In the leavers’ assembly, Mr Pascoe made the speech that we’d all expected, encouraging us to look to the future but remember the past, to aim high but weather the lows, to believe in ourselves but think of others. The important thing was not only what we’d learnt – and he hoped we’d learnt a great deal! – but also the kind of young adults we’d become, and we listened, young adults, stuck between cynicism and sentimentality, boisterous on the surface but secretly daunted and sad. We sneered and rolled our eyes but elsewhere in the hall hands gripped other hands and snuffles were heard as we were urged to cherish the friendships we’d made, the friendships that would last a lifetime.

‘A lifetime? Christ, I hope not,’ said Fox, locking my head beneath his arm, fondly rubbing his knuckles there. It was prize-giving time, and we sank low in our chairs. Prizes were awarded to the kids who always got the prizes, applause fading long before they’d left the stage to stand in front of the photographer from the local press, book tokens held beneath the chin as if in an ID parade. Next, led by Mr Solomon, Music, the Merton Grange School Swing Band clattered out to satisfy our craving for the American big-band sound with a cacophonous, lolloping rendition of Glenn Miller’s ‘In the Mood’.

‘Why? Just why?’ said Lloyd.

‘To put us in the mood,’ said Fox.

‘What mood?’ I said.

‘In a Shitty Mood,’ said Lloyd.

‘“Fucked off” by Glenn Miller and his Orchestra,’ said Fox.

‘No wonder he crashed the plane,’ said Harper, and when the barrage came to an end, Fox and Lloyd and Harper leapt to their feet and cheered bravo, bravo. On-stage, Gordon Gilbert, looking quite deranged, held the bell of his trombone with both hands and sent it high, high into the air where it hung for a moment before crashing down onto the parquet and crumpling like tin, and while Mr Solomon screamed into Gordon’s face, we shuffled out to the disco.

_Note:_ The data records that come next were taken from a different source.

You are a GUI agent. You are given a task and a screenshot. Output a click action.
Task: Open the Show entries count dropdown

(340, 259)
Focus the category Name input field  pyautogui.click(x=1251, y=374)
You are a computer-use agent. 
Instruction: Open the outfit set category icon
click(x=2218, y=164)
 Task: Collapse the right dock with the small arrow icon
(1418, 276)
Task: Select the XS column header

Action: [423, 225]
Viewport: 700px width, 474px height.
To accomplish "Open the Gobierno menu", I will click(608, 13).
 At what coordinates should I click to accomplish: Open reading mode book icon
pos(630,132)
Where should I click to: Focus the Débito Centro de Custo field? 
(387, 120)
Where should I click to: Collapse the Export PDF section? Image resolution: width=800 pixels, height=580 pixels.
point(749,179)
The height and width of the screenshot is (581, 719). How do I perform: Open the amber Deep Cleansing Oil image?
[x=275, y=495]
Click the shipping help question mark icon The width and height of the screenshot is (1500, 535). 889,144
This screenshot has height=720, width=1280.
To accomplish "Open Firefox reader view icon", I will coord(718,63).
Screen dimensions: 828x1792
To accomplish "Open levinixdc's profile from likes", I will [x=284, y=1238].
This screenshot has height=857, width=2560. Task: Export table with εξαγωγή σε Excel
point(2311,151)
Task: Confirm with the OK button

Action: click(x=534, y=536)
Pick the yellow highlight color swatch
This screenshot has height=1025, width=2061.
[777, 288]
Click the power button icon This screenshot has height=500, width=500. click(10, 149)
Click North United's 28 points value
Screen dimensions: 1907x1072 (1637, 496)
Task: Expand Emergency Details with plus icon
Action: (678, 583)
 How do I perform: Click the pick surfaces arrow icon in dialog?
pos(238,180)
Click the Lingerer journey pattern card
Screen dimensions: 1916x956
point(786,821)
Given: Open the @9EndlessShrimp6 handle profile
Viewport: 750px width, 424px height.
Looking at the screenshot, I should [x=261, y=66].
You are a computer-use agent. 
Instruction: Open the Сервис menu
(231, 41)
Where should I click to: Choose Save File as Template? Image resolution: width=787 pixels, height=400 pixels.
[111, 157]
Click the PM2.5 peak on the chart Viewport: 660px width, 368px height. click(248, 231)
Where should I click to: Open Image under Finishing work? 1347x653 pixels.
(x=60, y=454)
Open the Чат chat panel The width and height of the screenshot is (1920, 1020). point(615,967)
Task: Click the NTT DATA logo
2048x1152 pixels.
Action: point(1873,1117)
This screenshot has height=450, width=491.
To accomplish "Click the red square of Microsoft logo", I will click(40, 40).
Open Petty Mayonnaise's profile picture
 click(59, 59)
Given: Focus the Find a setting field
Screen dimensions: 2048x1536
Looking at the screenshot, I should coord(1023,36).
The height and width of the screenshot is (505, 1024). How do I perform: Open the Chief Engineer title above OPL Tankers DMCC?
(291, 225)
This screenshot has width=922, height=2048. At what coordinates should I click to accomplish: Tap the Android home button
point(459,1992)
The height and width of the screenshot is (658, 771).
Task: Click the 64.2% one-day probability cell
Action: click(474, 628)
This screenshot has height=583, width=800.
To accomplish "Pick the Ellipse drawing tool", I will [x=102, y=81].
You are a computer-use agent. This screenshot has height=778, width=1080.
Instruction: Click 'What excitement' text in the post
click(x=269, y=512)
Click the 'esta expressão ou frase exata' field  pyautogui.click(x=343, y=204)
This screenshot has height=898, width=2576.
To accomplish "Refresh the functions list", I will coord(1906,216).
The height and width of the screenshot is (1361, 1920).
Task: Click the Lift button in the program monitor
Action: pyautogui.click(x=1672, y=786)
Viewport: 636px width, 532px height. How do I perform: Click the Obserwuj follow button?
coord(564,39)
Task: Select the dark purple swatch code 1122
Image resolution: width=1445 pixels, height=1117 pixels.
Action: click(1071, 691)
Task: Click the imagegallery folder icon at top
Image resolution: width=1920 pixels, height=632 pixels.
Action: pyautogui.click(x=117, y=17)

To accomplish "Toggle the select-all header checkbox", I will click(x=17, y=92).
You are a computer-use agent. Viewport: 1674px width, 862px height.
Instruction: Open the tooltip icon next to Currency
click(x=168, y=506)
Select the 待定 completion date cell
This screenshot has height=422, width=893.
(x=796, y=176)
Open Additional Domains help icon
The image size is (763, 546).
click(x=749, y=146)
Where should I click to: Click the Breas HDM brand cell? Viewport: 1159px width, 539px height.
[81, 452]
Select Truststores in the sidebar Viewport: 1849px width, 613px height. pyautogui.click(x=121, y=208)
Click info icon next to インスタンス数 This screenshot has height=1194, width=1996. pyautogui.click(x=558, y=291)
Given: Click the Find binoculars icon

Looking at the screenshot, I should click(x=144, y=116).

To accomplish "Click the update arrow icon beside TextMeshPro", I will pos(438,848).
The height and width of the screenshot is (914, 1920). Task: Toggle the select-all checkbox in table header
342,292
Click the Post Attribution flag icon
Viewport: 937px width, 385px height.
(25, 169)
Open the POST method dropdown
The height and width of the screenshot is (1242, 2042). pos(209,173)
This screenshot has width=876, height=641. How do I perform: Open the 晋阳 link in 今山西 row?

But I realise how absent I am from the above. I remember the day well enough, but when I try to describe my role, I find myself reaching for what I saw and heard, rather than anything I said or did. As a student, my distinctive feature was a lack of distinction. ‘Charlie works hard to meet basic standards and for the most part achieves them’; this was as good as it got, and even that slight reputation had been dimmed by events of the exam season. Not admired but not despised, not adored but not feared; I was not a bully, though I knew a fair few, but did not intervene or place myself between the pack and the victim, because I wasn’t brave either. Our year at school was distinguished by a strong criminal element, bicycle thieves and shoplifters and arsonists, and while I steered clear of the scariest kids, neither was I befriended by the bright, obedient ones, those garlanded with book tokens. I neither conformed nor rebelled, collaborated nor resisted; I stayed out of trouble without getting into anything else. Comedy was our great currency and while I was not a class clown, neither was I witless. I might occasionally get a surprised laugh from the crowd but my best jokes were either drowned out by someone with a louder voice, or came far too late, so that even now, more than twenty years later, I think of things I should have said in ’96 or ’97. I knew that I was not ugly – someone would have told me – and was vaguely aware of whispers and giggles from huddles of girls, but what use was this to someone with no idea what to say? I’d inherited height, and only height, from my father, my eyes, nose, teeth and mouth from Mum – the right way round, said Dad – but I’d also inherited his tendency to stoop and round my shoulders in order to take up less space in the world. Some lucky quirk of glands and hormones meant that I’d been spared the pulsing spots and boils that literally scarred so many adolescences, and I was neither skinny with anxiety nor plump with the chips and canned drinks that fuelled us, but I wasn’t confident about my appearance. I wasn’t confident about anything at all.